I posit that Ben trying to convince Jack of the need to go back is a clever manipulation to find out where the island is.  What we know about post-move Ben is that he’s vowed to avenge his daughter’s death by killing Penny, Widmore’s daughter.  If you make the assumption that Penny contacts her father after finding Desmond, I see Widmore sending Penny – and Desmond – back to the island, either with their knowledge or by manipulation.

Ben would surely know this.  With the determination we saw in his nighttime talk with Widmore, I don’t think he would let anything get in the way of his revenge.

This theory bolsters my prediction that Des and Penny are Adam and Eve.

Casting, especially Keamy

There are criticisms, legitimate or not, of the acting on Lost.  However you feel about that, you can’t argue that the casting is nearly perfect.

Keamy is a great example.  He’s got the muscled body of a post-military mercenary, but also a kind of boyish cuteness that allows him the charm that you wouldn’t expect from such an evil person.  Or maybe you would expect it.  But the actor selected for the role does it perfectly.

Michael Emerson is another perfect cast in the role of Ben.  Can you imagine Ben without those piercing, beady eyes or those tightly pursed lips?  No way.  Or the way his eyes get wide and he holds the rest of his facial features completely still when he delivers a crucial line.

The climactic scene of the season was obviously Ben turning the frozen donkey wheel (this name comes from the producers’ code phrase for the finale) and thereby moving the island.  Emerson did a wonderful job of conveying two very different emotions in this scene.  First, the obvious physical strain of turning this massive, frozen wheel.  This added to the dramatic build up of the scene.

But he also added a second emotion, one that I wasn’t expecting.  Turning the wheel was, for Ben, like making the decision to break up with someone you love.  You hate having to do it, but you do it because you know you have to and it kills you inside.  You could see it in his eyes, he was even crying by the time the scene washed out.

Taking himself off the island was the last thing Ben would ever want to do, but he did it anyway for the island’s sake.  Seeing the heartbreak on his face added a level of sadness to, perhaps, the most dramatic scene yet in four seasons.

Back to my original point, I’m hardly enough of a television watcher to make this kind of claim, but I will anyway:  If there’s been an actor who has done a better job in primetime this season, I’ll be damned.  Michael Emerson has been awesome.

Jack the Other

I’m watching the Lost pilot, which oddly enough I don’t think I ever saw.

It only confirms my suspicion that Jack is on of “the others.”

Why else would Jack wake up inland and not soaking wet?  Am I supposed to believe he just landed in the grass?

The pilot.  Jack, Freckles and Charlie found the cockpit and the lone surviving pilot, who was eventually pulled from the plane by the monster.  When Kate and Charlie run away, Jack stays behind, the monster disappears, the pilot ends up in the trees and we are supposed to believe that Jack ducked behind a bush?  No.

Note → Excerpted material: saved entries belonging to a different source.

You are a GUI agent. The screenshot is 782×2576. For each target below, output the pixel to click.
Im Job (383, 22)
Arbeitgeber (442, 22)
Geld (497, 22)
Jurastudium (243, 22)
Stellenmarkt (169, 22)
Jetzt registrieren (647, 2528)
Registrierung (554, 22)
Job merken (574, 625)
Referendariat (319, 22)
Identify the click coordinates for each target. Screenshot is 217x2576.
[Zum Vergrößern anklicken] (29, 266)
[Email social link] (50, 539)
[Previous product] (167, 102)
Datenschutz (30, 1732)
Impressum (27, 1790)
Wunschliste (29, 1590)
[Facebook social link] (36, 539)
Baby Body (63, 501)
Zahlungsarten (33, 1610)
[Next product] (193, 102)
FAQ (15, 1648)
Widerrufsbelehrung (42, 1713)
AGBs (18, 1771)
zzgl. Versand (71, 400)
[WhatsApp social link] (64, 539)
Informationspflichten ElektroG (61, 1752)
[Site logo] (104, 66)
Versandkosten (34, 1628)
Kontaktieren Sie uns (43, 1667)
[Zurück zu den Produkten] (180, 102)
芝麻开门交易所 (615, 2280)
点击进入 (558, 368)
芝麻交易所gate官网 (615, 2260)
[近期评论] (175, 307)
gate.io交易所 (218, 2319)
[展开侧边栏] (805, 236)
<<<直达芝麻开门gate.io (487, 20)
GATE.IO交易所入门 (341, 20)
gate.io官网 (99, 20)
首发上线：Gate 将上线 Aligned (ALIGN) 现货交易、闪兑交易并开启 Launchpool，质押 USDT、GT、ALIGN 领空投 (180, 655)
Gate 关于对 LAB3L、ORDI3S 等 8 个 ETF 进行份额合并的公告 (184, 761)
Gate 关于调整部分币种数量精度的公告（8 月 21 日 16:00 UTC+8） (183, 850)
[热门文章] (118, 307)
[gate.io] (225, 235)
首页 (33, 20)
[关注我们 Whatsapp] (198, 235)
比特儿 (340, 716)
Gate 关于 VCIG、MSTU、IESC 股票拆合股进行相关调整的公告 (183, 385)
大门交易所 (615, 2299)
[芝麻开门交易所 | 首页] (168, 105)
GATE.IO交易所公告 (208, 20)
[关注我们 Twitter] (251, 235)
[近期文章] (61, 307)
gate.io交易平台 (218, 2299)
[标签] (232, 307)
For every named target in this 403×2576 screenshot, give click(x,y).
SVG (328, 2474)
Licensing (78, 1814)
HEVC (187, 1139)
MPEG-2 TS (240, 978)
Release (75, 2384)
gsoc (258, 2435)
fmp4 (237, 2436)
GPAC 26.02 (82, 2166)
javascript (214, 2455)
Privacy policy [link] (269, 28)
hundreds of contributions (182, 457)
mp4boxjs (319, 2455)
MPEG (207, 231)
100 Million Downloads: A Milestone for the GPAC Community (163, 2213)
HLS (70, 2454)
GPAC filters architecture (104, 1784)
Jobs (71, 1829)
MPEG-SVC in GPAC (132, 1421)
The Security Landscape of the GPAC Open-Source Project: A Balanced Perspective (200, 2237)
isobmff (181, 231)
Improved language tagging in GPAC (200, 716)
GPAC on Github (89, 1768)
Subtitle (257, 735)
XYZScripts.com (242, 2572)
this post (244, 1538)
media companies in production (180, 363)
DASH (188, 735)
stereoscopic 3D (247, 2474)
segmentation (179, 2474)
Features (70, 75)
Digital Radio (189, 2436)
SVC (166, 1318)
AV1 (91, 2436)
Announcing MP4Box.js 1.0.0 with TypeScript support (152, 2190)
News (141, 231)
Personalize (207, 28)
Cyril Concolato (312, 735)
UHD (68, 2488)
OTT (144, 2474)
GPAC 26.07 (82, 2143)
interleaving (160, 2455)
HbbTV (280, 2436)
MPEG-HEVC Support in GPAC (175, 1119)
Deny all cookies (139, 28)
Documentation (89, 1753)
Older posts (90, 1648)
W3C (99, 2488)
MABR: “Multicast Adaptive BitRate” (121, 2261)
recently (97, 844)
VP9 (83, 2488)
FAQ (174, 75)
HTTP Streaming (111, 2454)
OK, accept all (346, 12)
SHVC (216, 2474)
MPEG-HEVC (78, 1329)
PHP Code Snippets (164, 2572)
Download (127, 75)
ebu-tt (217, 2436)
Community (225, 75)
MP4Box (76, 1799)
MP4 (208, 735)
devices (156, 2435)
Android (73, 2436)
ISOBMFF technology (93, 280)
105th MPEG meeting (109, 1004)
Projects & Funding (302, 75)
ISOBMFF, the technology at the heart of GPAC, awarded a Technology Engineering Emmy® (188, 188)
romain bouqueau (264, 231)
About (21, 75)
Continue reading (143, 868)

Jack is at most an Other and at least a representative of the Dharma project (the Others and the Dharma project could be one and the same).  It/they have to have a person on the inside to keep them informed of what happens and to direct the survivors in the direction that the Others or the Dharma project clearly wants them to follow.  This person is Jack, but don’t expect the show to reveal that anytime soon, if ever.